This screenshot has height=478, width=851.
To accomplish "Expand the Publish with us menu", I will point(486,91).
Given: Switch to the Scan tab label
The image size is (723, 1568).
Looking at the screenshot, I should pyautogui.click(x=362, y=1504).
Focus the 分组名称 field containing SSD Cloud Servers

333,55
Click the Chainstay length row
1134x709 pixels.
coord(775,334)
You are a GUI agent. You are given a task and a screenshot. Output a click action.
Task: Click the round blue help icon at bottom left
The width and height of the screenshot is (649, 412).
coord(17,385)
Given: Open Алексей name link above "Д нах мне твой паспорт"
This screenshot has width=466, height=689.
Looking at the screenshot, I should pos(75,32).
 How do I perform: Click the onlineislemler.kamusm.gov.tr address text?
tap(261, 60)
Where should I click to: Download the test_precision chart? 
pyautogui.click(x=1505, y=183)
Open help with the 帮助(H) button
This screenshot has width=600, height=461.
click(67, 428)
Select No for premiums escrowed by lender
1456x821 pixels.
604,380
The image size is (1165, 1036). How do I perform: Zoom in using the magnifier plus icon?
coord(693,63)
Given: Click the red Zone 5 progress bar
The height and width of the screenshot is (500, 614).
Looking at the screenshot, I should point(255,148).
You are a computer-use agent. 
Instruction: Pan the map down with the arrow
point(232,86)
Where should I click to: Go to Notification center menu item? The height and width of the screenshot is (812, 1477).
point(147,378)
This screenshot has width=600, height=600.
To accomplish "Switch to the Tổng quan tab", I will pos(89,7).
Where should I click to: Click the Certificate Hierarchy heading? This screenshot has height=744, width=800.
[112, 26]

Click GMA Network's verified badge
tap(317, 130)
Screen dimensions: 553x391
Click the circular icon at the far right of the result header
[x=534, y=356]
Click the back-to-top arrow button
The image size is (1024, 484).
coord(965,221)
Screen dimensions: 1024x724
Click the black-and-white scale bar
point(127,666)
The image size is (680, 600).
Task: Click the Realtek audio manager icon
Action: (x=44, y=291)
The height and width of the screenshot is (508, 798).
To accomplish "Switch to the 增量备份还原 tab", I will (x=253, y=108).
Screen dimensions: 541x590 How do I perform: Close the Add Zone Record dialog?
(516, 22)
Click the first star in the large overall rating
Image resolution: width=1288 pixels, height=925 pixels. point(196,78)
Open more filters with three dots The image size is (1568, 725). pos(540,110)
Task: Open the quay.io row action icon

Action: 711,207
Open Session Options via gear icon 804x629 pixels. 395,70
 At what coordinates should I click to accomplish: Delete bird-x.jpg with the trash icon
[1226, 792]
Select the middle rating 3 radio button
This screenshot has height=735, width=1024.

**What needs to be done**:
Copy the listing in full, and keep every word exactly as it is.

**Result of the exercise**:
This screenshot has height=478, width=851.
To accomplish "Expand the Publish with us menu", I will point(486,91).
Given: Switch to the Scan tab label
The image size is (723, 1568).
Looking at the screenshot, I should pyautogui.click(x=362, y=1504).
Focus the 分组名称 field containing SSD Cloud Servers

333,55
Click the Chainstay length row
1134x709 pixels.
coord(775,334)
You are a GUI agent. You are given a task and a screenshot. Output a click action.
Task: Click the round blue help icon at bottom left
The width and height of the screenshot is (649, 412).
coord(17,385)
Given: Open Алексей name link above "Д нах мне твой паспорт"
This screenshot has width=466, height=689.
Looking at the screenshot, I should pos(75,32).
 How do I perform: Click the onlineislemler.kamusm.gov.tr address text?
tap(261, 60)
Where should I click to: Download the test_precision chart? 
pyautogui.click(x=1505, y=183)
Open help with the 帮助(H) button
This screenshot has width=600, height=461.
click(67, 428)
Select No for premiums escrowed by lender
1456x821 pixels.
604,380
The image size is (1165, 1036). How do I perform: Zoom in using the magnifier plus icon?
coord(693,63)
Given: Click the red Zone 5 progress bar
The height and width of the screenshot is (500, 614).
Looking at the screenshot, I should point(255,148).
You are a computer-use agent. 
Instruction: Pan the map down with the arrow
point(232,86)
Where should I click to: Go to Notification center menu item? The height and width of the screenshot is (812, 1477).
point(147,378)
This screenshot has width=600, height=600.
To accomplish "Switch to the Tổng quan tab", I will pos(89,7).
Where should I click to: Click the Certificate Hierarchy heading? This screenshot has height=744, width=800.
[112, 26]

Click GMA Network's verified badge
tap(317, 130)
Screen dimensions: 553x391
Click the circular icon at the far right of the result header
[x=534, y=356]
Click the back-to-top arrow button
The image size is (1024, 484).
coord(965,221)
Screen dimensions: 1024x724
Click the black-and-white scale bar
point(127,666)
The image size is (680, 600).
Task: Click the Realtek audio manager icon
Action: (x=44, y=291)
The height and width of the screenshot is (508, 798).
To accomplish "Switch to the 增量备份还原 tab", I will (x=253, y=108).
Screen dimensions: 541x590 How do I perform: Close the Add Zone Record dialog?
(516, 22)
Click the first star in the large overall rating
Image resolution: width=1288 pixels, height=925 pixels. point(196,78)
Open more filters with three dots The image size is (1568, 725). pos(540,110)
Task: Open the quay.io row action icon

Action: 711,207
Open Session Options via gear icon 804x629 pixels. 395,70
 At what coordinates should I click to accomplish: Delete bird-x.jpg with the trash icon
[1226, 792]
Select the middle rating 3 radio button
This screenshot has height=735, width=1024.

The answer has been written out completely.